Work to be completed |
Write the data below out exactly as it stands. Do not include the pictures.

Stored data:

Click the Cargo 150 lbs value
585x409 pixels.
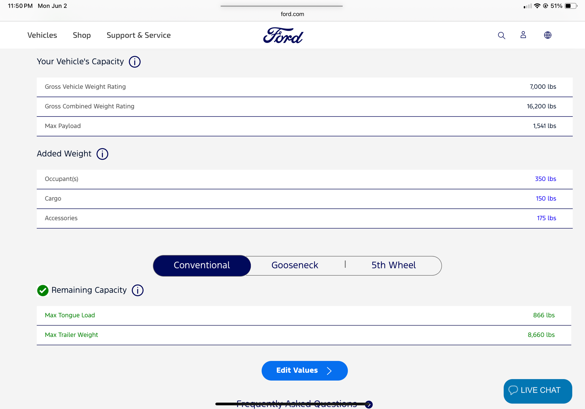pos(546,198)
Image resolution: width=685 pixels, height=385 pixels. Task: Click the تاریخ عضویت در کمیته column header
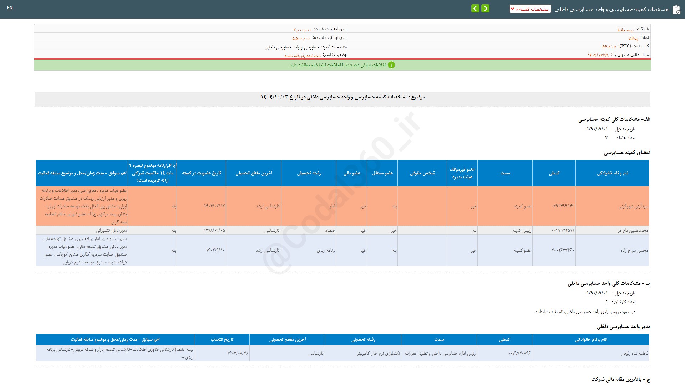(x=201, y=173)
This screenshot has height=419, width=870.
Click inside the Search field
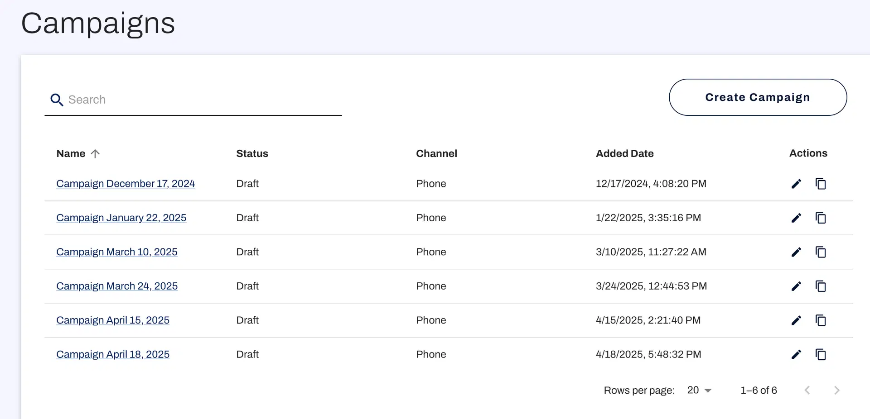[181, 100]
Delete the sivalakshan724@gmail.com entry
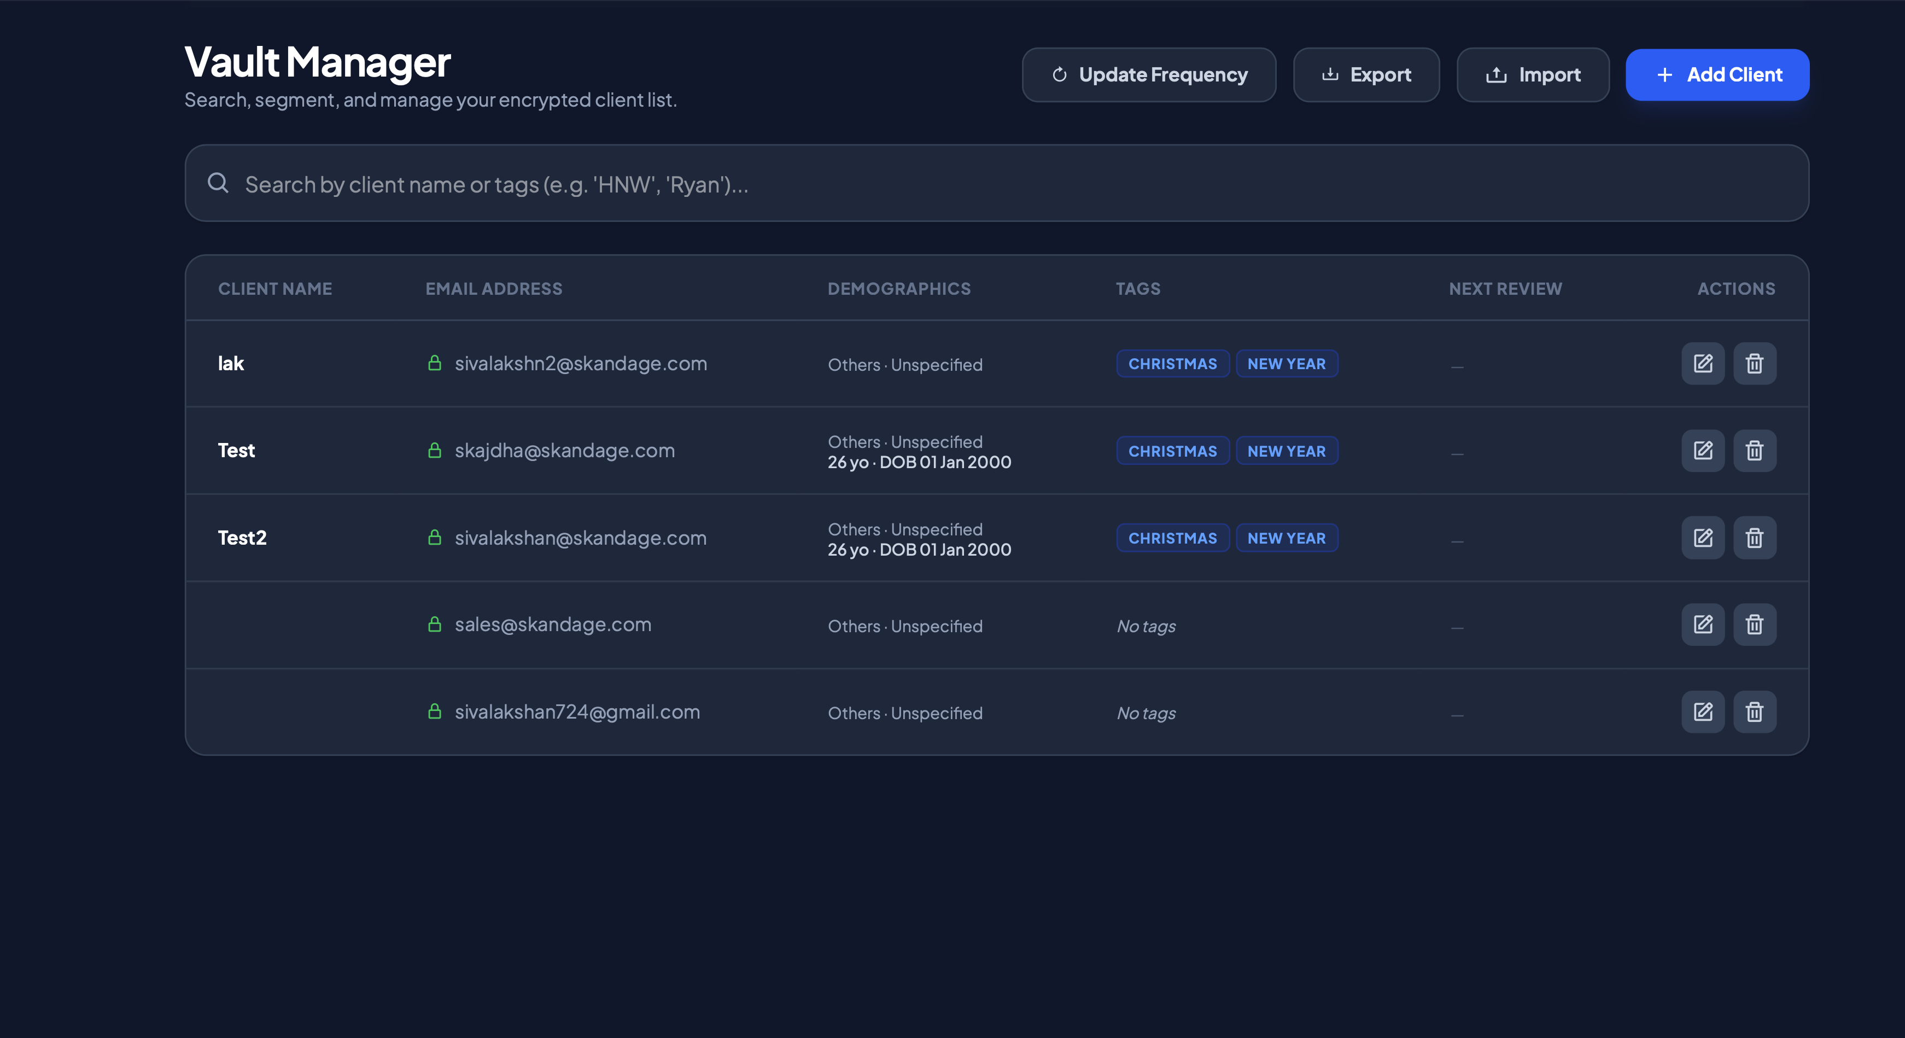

Exercise solution |
Click the Cargo 150 lbs value
585x409 pixels.
pos(546,198)
Image resolution: width=685 pixels, height=385 pixels. Task: Click the تاریخ عضویت در کمیته column header
(x=201, y=173)
This screenshot has height=419, width=870.
Click inside the Search field
[181, 100]
Delete the sivalakshan724@gmail.com entry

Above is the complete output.